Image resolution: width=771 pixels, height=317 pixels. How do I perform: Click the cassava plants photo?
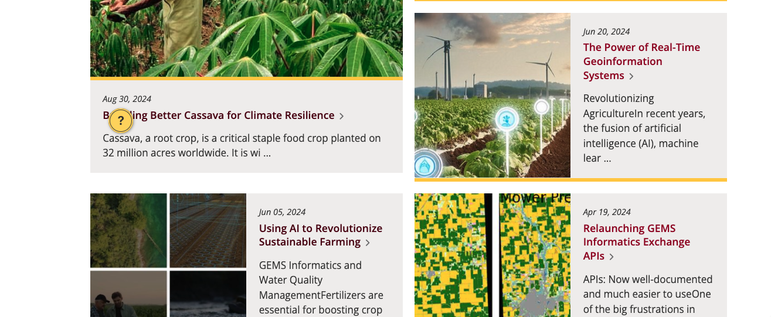click(246, 38)
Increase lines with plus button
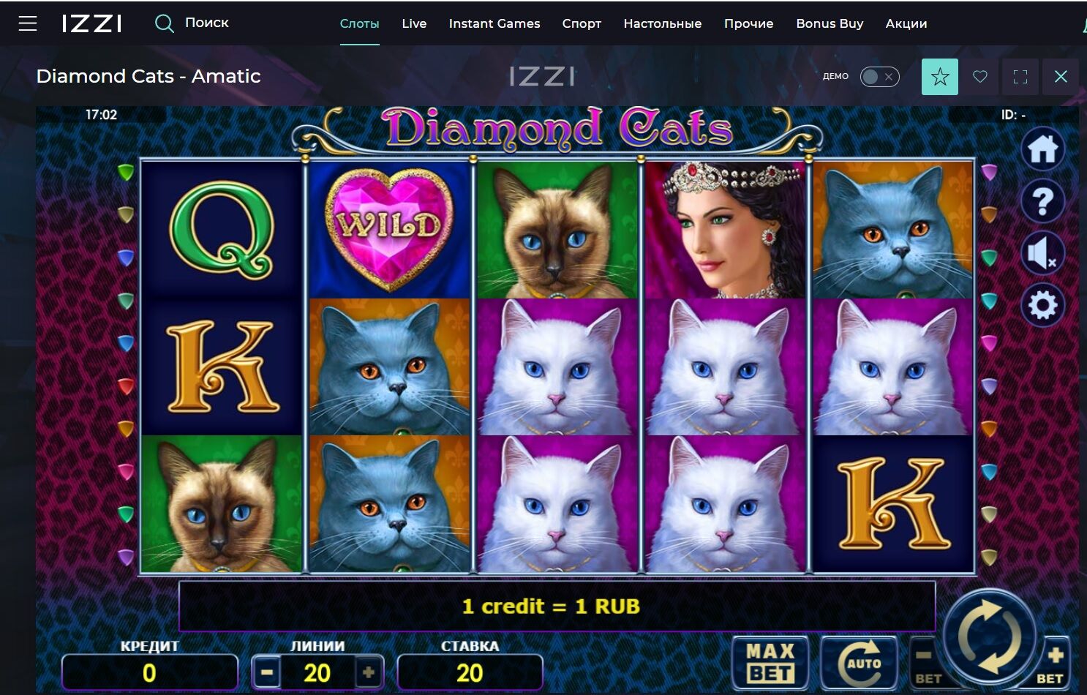Image resolution: width=1087 pixels, height=695 pixels. [369, 672]
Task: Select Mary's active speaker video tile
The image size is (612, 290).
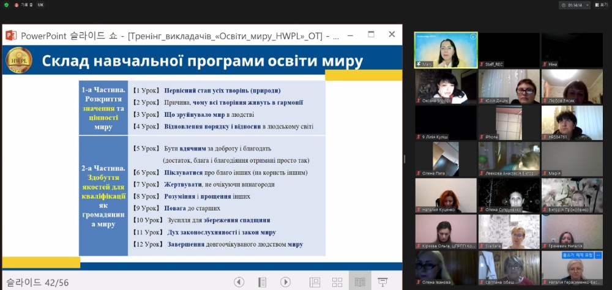Action: (445, 50)
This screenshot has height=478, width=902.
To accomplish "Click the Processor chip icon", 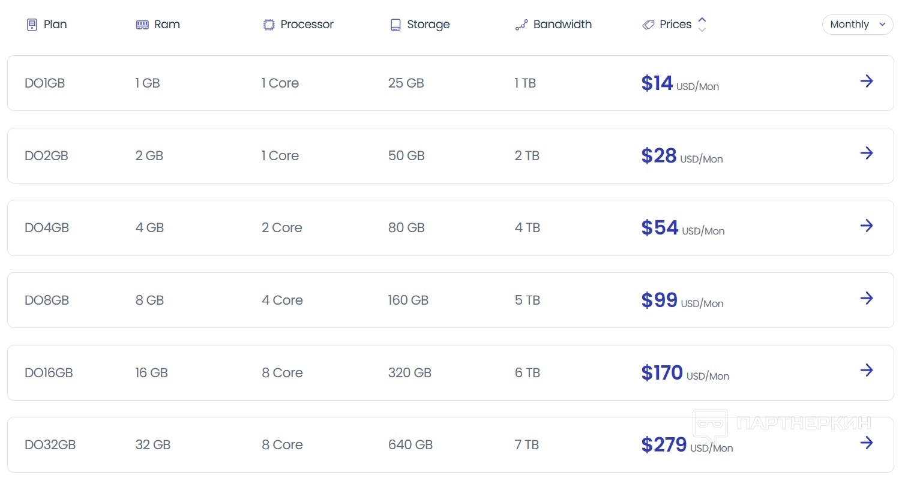I will 269,25.
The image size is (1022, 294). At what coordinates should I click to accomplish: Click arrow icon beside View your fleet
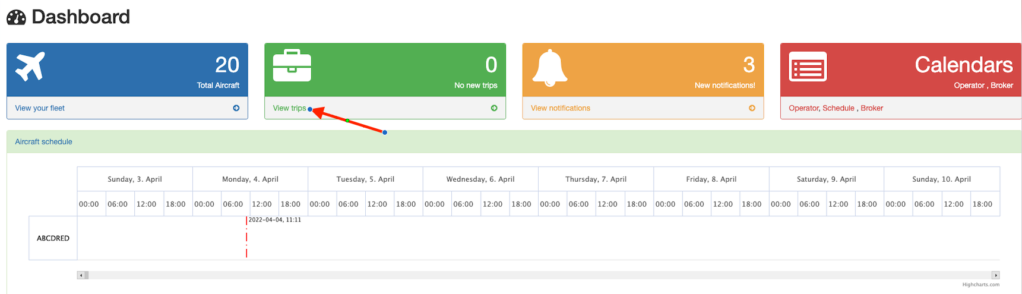point(236,108)
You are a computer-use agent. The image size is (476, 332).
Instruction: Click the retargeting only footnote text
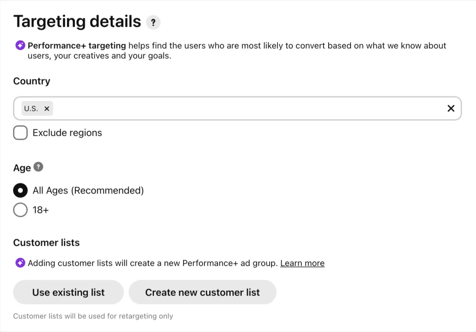tap(93, 316)
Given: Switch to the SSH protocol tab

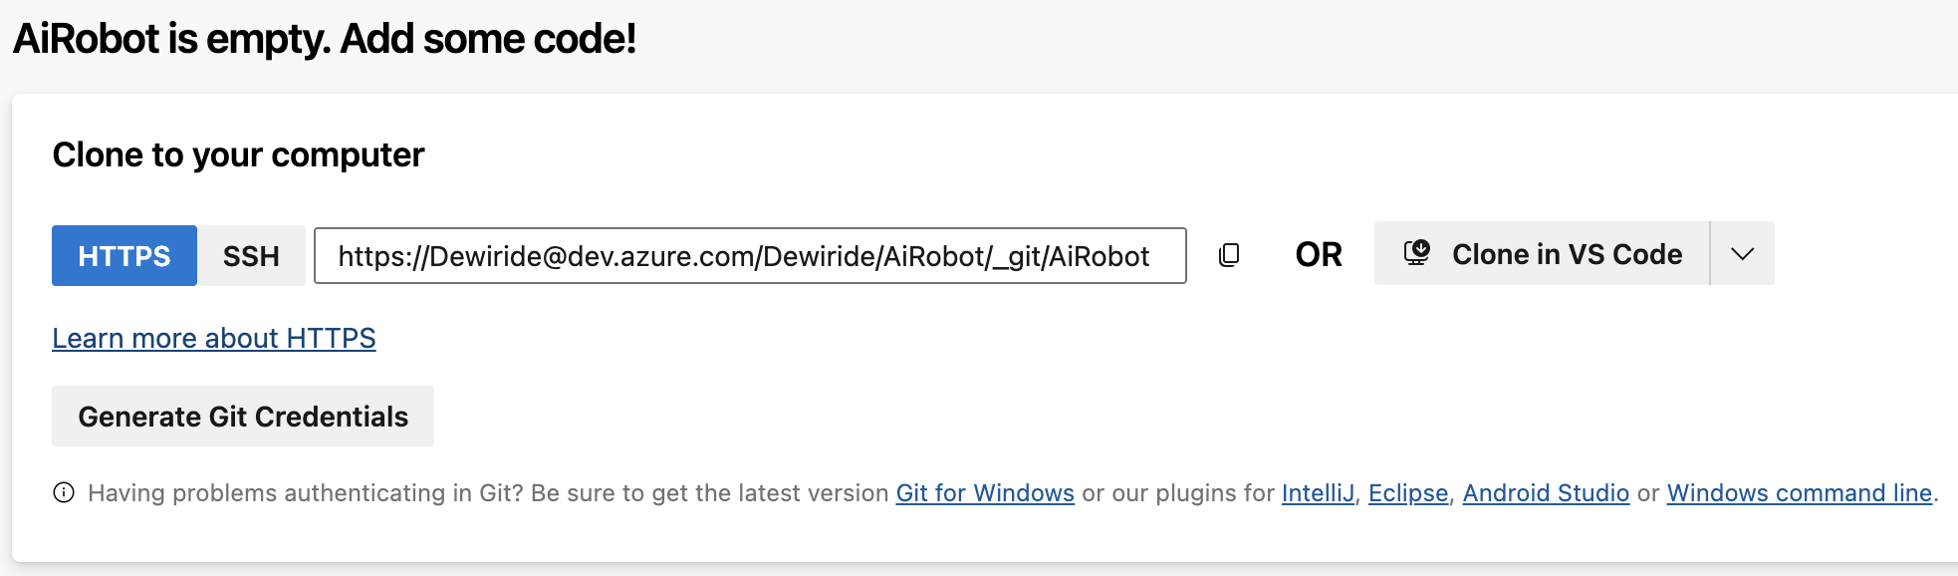Looking at the screenshot, I should (251, 256).
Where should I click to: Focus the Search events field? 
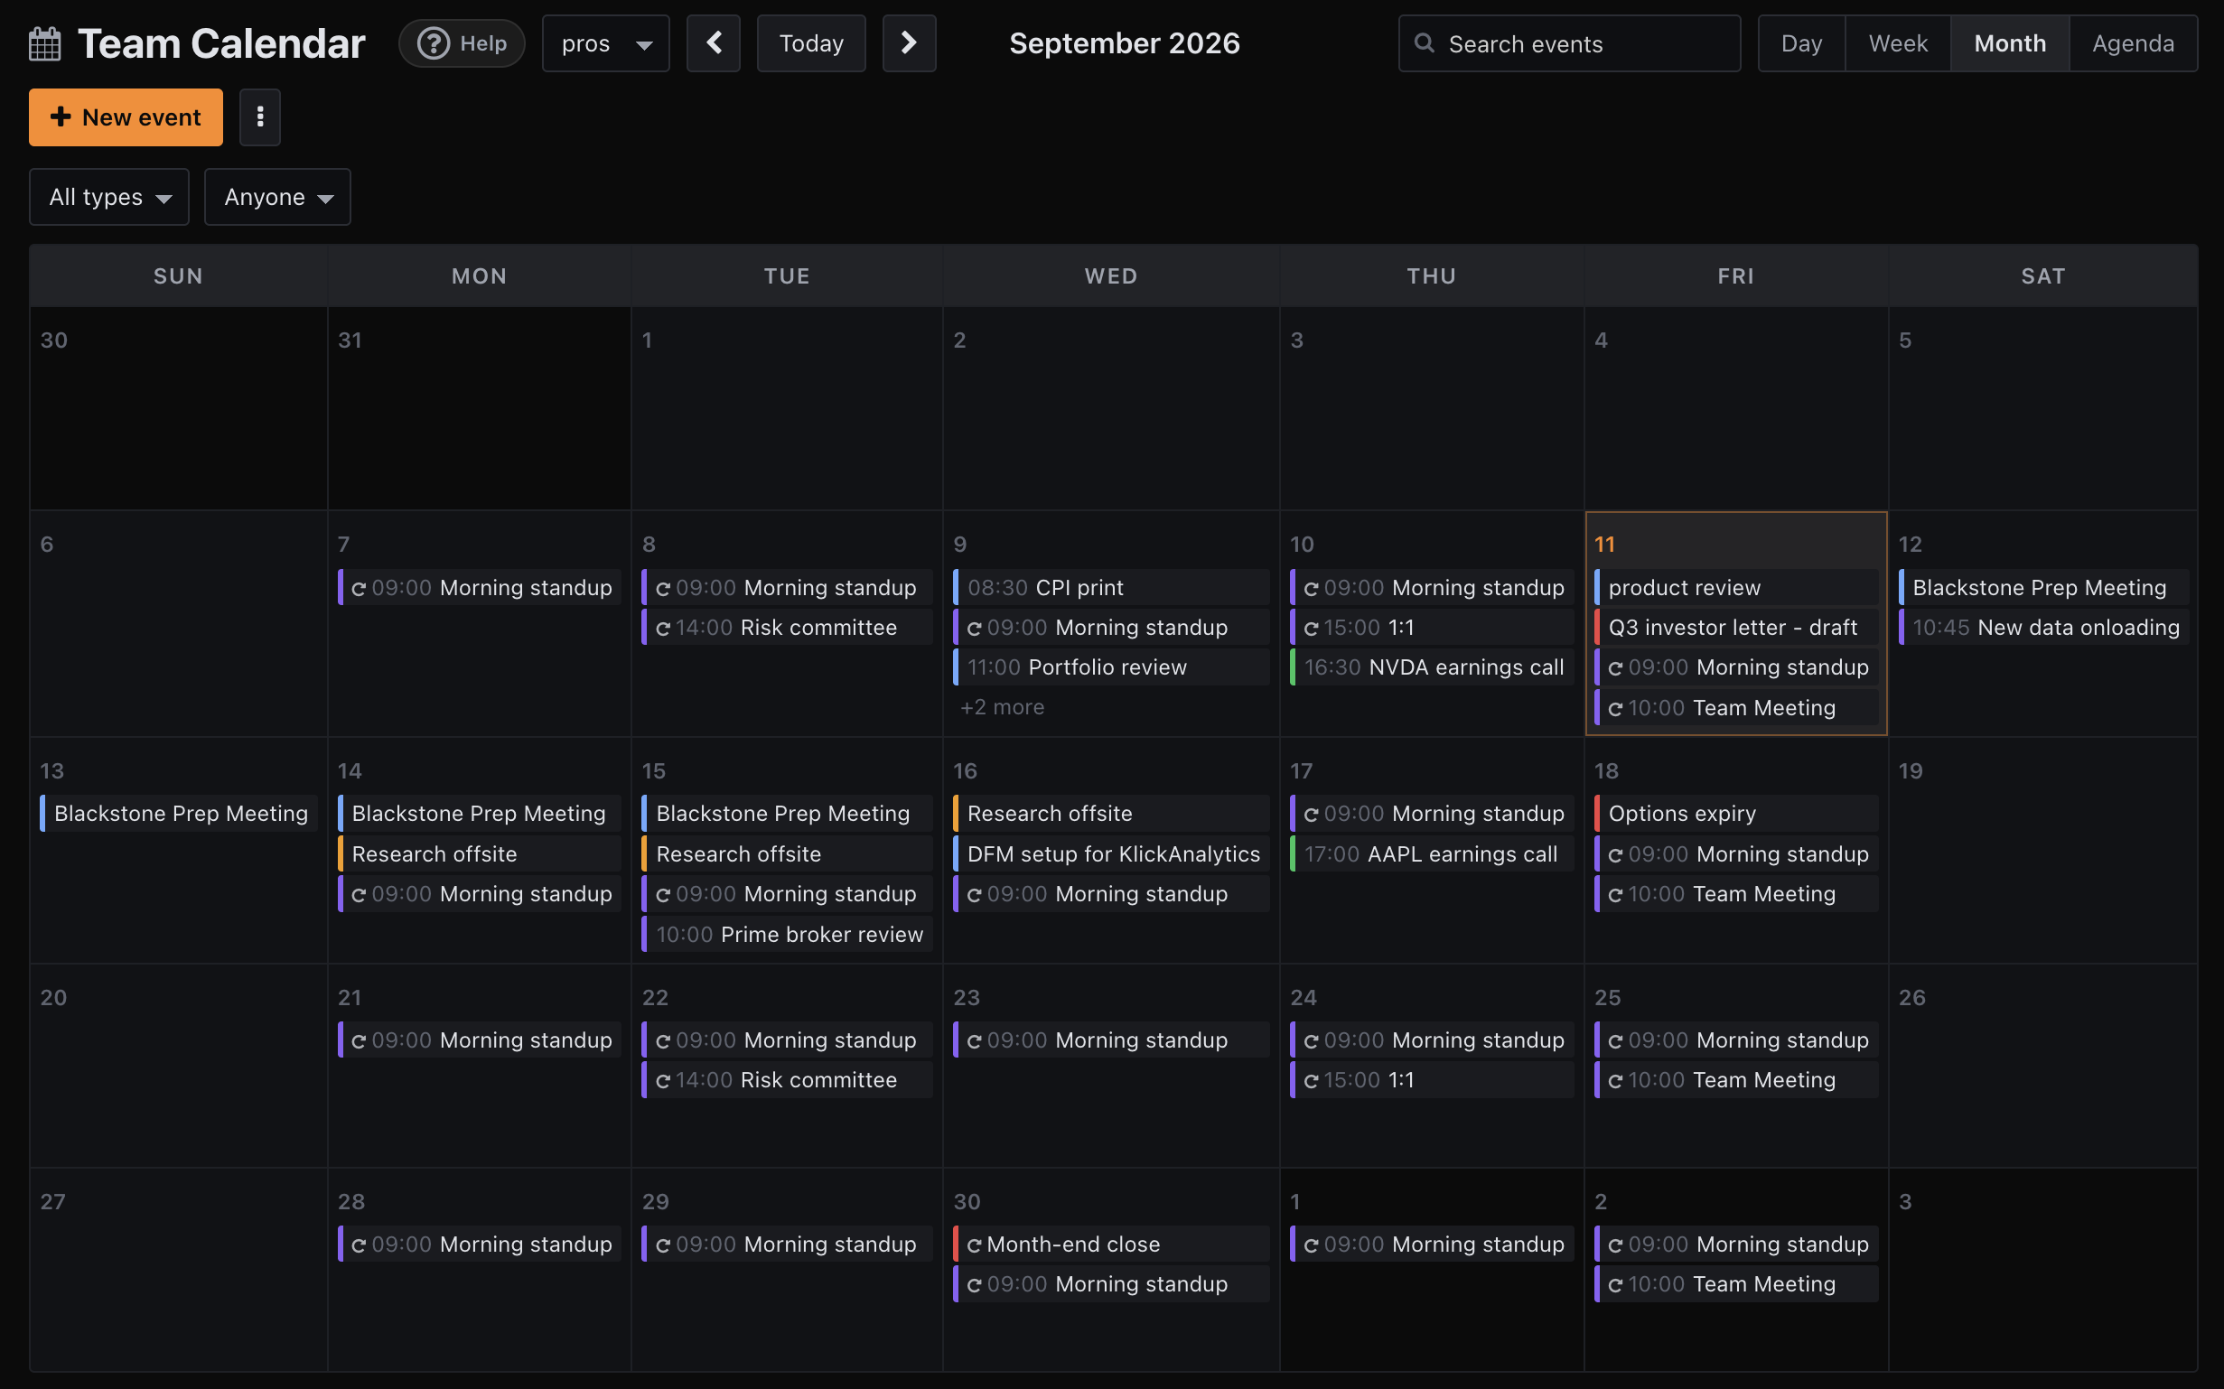[x=1569, y=43]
========
__Tarefa a realizar__:
Copie sem nenhuma alteração as linhas acima, da que contém "You are a computer-use" até a última, incluindo as duas. Não coloque as imagens na resposta.

__Resultado da tarefa__:
You are a computer-use agent. The image size is (476, 332).
Instruction: Click the retargeting only footnote text
tap(93, 316)
Given: Switch to the SSH protocol tab

Looking at the screenshot, I should (251, 256).
Where should I click to: Focus the Search events field? 
[x=1569, y=43]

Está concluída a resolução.